=== Section Start ===
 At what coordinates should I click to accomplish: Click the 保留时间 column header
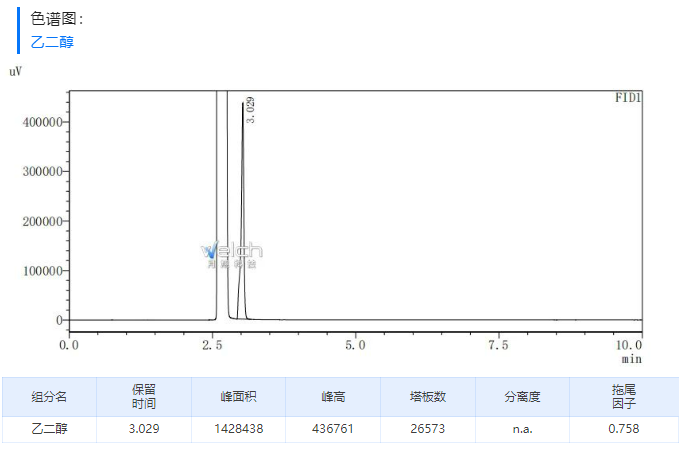click(x=144, y=397)
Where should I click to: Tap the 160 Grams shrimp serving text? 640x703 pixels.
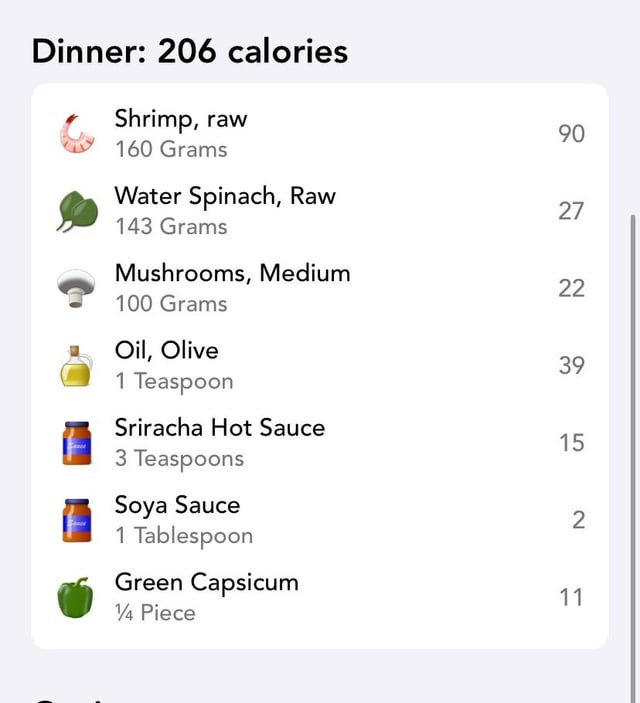[171, 149]
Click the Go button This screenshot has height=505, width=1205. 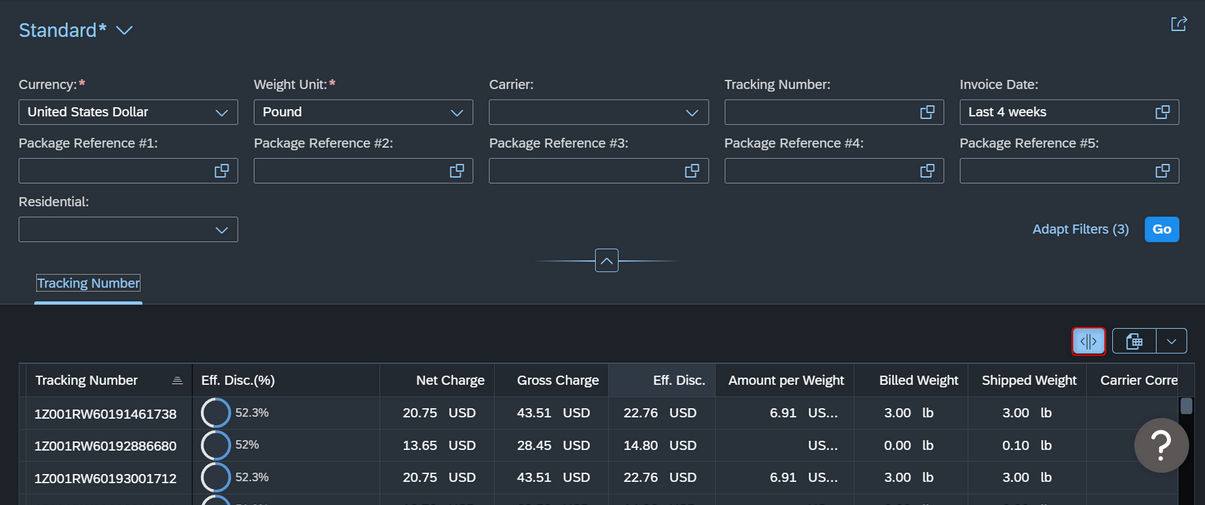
=== Section End ===
Repeat, word for word, each of the records, omitting any image they hold.

▸ TASK RESPONSE:
 At what coordinates should I click to accomplish: Click the 保留时间 column header
click(x=144, y=397)
Where should I click to: Tap the 160 Grams shrimp serving text? 640x703 pixels.
[171, 149]
Click the Go button This screenshot has height=505, width=1205. 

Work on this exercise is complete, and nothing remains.